History of heart disease was also associated with VTEs in this study. Patients with a history of heart disease were at 3 times the risk for VTE within 30 days of ankle fracture surgery. This association is also consistent with the Caprini criteria, which include acute myocardial infarction and CHF as risk factors for venous thrombosis.⁶ Other studies have found associations between CHF and VTE and between cardiovascular risk factors and VTE.^7,20 The association between cardiovascular disease and VTE may derive from the decreased venous flow rate associated with CHF or an overall vascular disease state. These patients may benefit from heightened surveillance and postoperative prophylaxis for VTE.

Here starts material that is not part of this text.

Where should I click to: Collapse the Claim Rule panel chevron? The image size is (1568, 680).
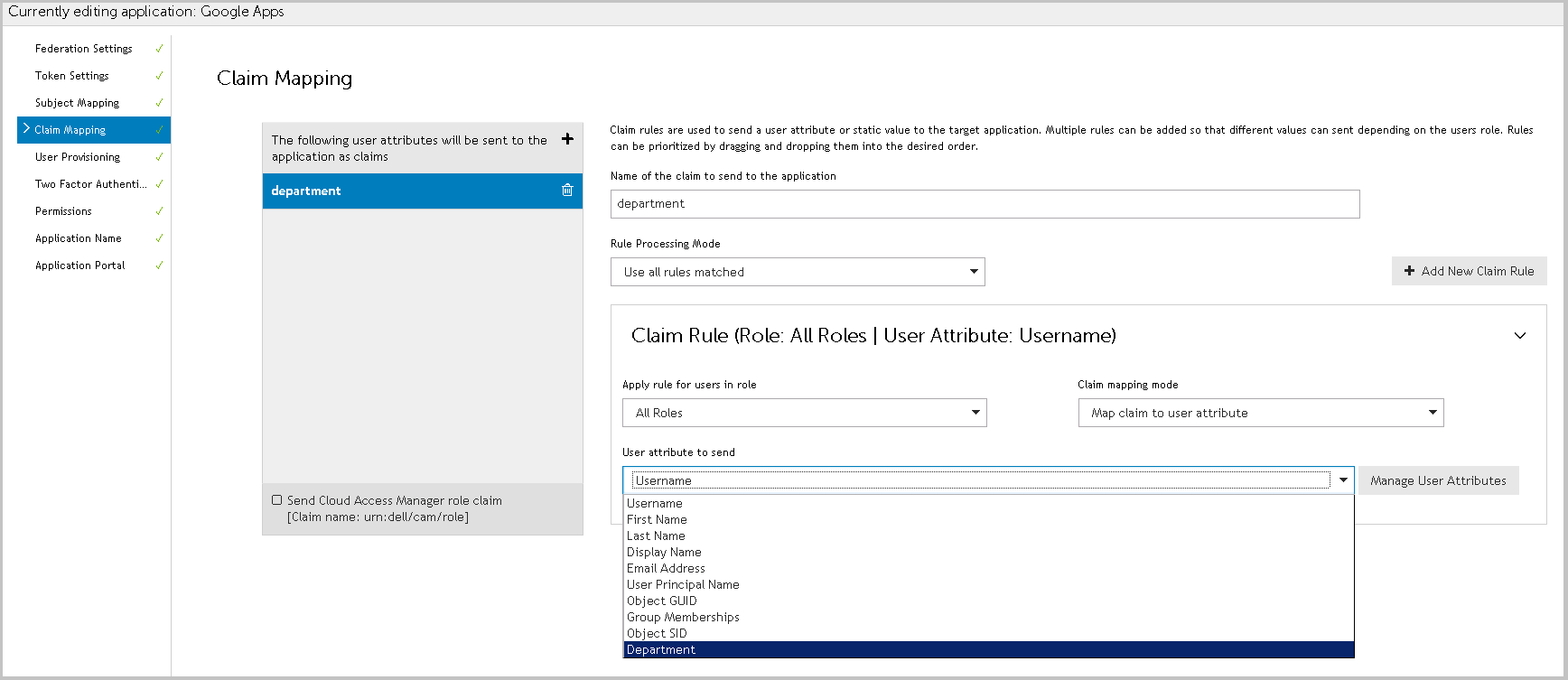point(1519,336)
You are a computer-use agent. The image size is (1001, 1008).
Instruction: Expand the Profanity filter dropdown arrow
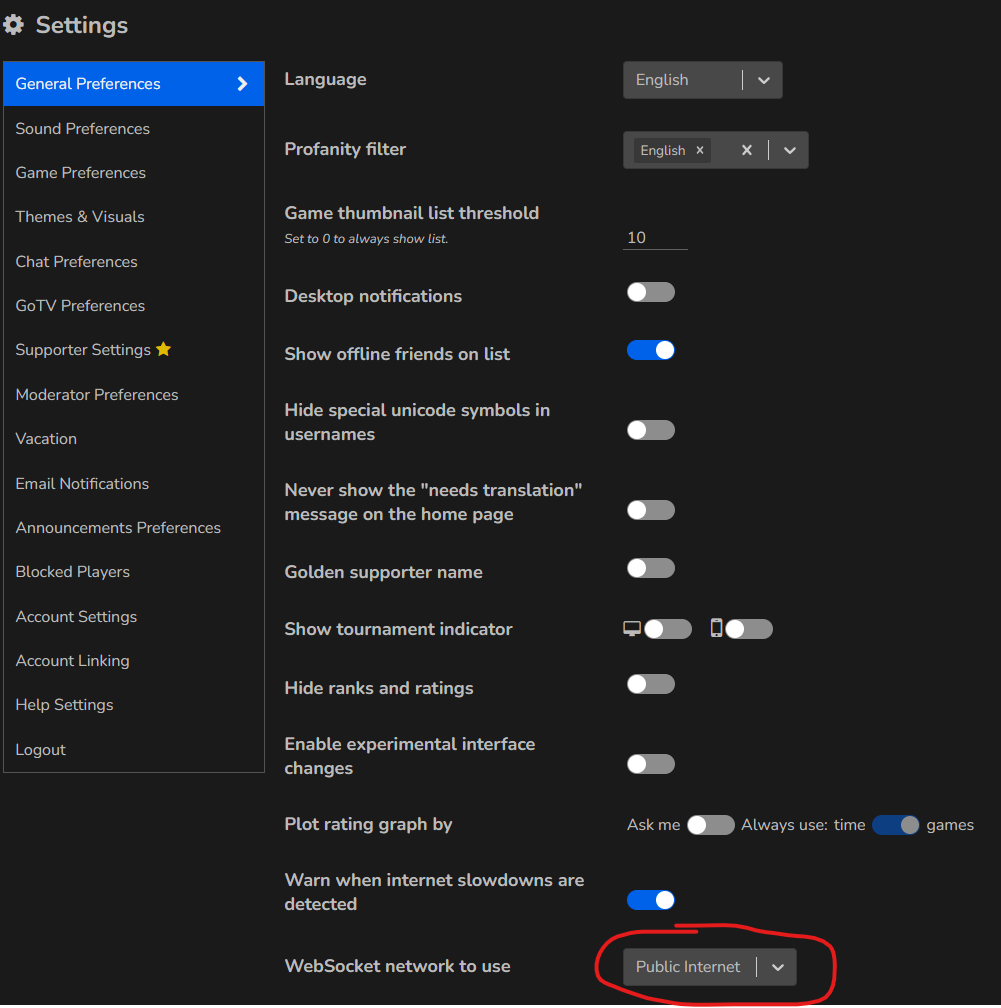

Dependent functional status was the final risk factor found to be associated with VTE after ankle fracture ORIF. This association likely derives from an inability to mobilize independently, leading to increased venous stasis. Immobilization has been previously associated with increased risk for VTE after ankle surgery.^7,14,16,20 Caretakers should be aware of this increased risk during the postoperative period and diligently monitor these patients for signs and symptoms of VTE. Prophylaxis may also be considered in this patient population.

Several risk factors that were significant on bivariate analysis (increased age; increased ASA class; history of diabetes, pulmonary disease, hypertension) were not significant in the final multivariate model. This finding suggests covariance between these factors and those that were significant in the final multivariate model. In particular, age and increased overall comorbidity (represented by increased ASA class) were not significant in our multivariate model—contrary to findings of other studies.^8-10 It is possible that history of heart disease alone was responsible for the association between overall comorbidity and VTE in those studies. In the present study, separating and controlling for individual comorbidities could have allowed this association to be more precisely characterized.

The characteristics of the ACS-NSQIP database limited our study in several ways. First, although ACS-NSQIP makes significant efforts to collect as many patient variables as possible, some information is not captured. Data about additional factors that may affect VTE risk (eg, history of previous VTE, hypercoagulable state, history of malignancy other than disseminated cancer, tourniquet time, patient position in operating room) were not available. Second, data are collected only on those postoperative adverse events that occur within 30 days after surgery; data on VTEs that occur later are not captured. However, it has been shown that the majority of VTEs occur within the first 30 days after lower extremity trauma and surgery,^21,22 so this follow-up interval was deemed adequate for capture of VTE data. Third, the database does not include information on the prophylactic regimens used for these patients—which may have weakened the associations between predictor variables and VTE risk and led to an underestimated effect size. VTE incidence, as well as the odds of developing a VTE with one of the identified risk factors, may actually be higher than reported in this study.

Conclusion

VTEs are serious complications that can occur after ORIF of ankle fractures. In this study, the overall incidence of VTE after ankle fracture ORIF was 0.8%. Although the American Orthopaedic Foot and Ankle Society and the American College of Chest Physicians do not recommend routine screening or prophylaxis for VTE in patients with ankle fractures,^1,5 the results of this study showed there may be a benefit in emphasizing VTE prophylaxis after ankle fracture ORIF in patients with obesity, history of heart disease, or dependent functional status. At minimum, these patients should be more carefully monitored for development of VTEs.